The former National Security Advisor (NSA), and the current Governor of West Bengal, M K Narayanan, are both against the further expansion of NSG and are now propagators of the idea of a ‘leaner and meaner’ NSG. Their logic is relevant as a bloated NSG will defeat the very cause of establishing this elite special operations force. This has happened with the CAPF where a total mix-up of the principles have occurred upon which CAPF had been based. The ever increasing number of the CAPF personnel and their deployment in various duties starting from maintaining general law and order to fighting Naxalites has completely blurred the mandates of CAPF, resulting in a general decline of their performance. It is to be mentioned here that all elite units all over the world maintain a fixed number of personnel. Even the Navy SEAL of the US, who had bagged the rare credit of killing Osama Bin Laden, had a commando strength of only 2000. Current strength of NSG is a little over 7,300 but the recent recruitment waves will double the strength in the coming years.

The original idea of setting up of four NSG hubs in different parts of the country has already been implemented to reduce reaction time in case of an emergency, along with an additional hub in Gujarat. Narayanan’s logic of a ‘leaner and meaner’ NSG is definitely viable as NSG was originally designed to handle all forms of terrorism and to be used in exceptional situations. Expansion of the NSG will blunt the edge it has over the terrorism scenario in India and will ultimately be reduced to general law and order maintaining from a specialist force.

Narayanan’s logic is definitely gaining ground, as evident from the new NSG chief Subhash Joshi’s decision of pulling out 900 NSG personnel from VIP and VVIP protection duties and reassigning them to their original task of counter terrorism and counter hijacking.
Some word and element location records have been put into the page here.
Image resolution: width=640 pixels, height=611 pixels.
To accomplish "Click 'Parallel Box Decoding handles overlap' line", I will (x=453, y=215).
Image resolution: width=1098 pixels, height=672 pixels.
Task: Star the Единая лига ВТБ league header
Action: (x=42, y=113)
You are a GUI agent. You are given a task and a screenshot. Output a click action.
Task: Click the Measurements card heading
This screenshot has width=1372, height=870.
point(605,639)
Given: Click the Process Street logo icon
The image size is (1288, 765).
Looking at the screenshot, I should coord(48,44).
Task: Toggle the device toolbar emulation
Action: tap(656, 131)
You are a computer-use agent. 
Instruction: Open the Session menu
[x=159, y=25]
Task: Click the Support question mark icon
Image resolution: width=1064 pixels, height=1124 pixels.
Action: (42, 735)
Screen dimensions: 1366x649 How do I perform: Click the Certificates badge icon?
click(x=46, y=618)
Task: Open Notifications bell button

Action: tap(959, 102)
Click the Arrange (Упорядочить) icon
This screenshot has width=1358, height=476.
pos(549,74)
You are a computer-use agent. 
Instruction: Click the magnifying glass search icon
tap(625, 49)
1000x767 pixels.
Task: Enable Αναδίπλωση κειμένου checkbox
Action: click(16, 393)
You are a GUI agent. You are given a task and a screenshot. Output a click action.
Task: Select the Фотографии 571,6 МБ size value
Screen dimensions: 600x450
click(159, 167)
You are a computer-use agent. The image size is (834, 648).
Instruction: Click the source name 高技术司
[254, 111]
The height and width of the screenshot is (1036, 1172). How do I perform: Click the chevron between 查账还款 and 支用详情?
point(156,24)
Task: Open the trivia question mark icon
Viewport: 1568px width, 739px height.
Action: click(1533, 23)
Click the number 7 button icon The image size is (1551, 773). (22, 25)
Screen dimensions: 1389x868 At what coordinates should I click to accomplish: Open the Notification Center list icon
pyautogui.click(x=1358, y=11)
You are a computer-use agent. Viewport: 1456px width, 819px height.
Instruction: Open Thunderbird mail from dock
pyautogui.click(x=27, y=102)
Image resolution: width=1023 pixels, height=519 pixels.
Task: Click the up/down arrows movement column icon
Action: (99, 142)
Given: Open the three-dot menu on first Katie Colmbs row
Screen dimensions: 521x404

As per a remark of senior NSG personnel, “Considering NSG’s expansion to the new hubs and keeping in mind the emerging trends in terrorism, the force needs more commandos to undertake counter terror operations.”

A few suggestions involving the armaments used and off the field functions of NSG:

• NSG need to replace its heavier automatic pistols with something light like the Glock P9 housing 19 rounds and easy to manoeuvre with laser focusing devices which will prove more effective in an extended firefight. Further, extensive practice with handguns are needed, especially head-shots because the first lesson that the terrorists have is to take flawless head-shots. And in a packed hostage or hijacking situation, it is the small arms that prove useful rather than the automatic weapons, while engaging the perpetrators.

• The Government needs to issue quality Kevlar body armor and Kevlar gloves (to fend off knife attacks). The current body armor that’s being used can easily be penetrated by a high powered rifle shot, thus offering no practical protection.

• The snipers need to have their rifles equipped with Starlite/ Infra-red scope such that accurate shots are possible in low light situations. Besides night vision goggles and compact communications kits also need to be introduced.

• And lastly there should be better liaison between the various security agencies and a transparent exchange of information between them.

Only some of the amendments possible are mentioned here. 26/11 proved many deficiencies on the part of the combating forces. Room for improvement is large, and they are no doubt expensive. It is now up to the Government as to how far it will extend its cooperation for elite units like the National Security Guard. But in the end we should keep two things in mind; one, the terrorists have access to state of the art weapons and secondly, victory lies not in numbers but superior training and the correct use of technologically advanced weapons.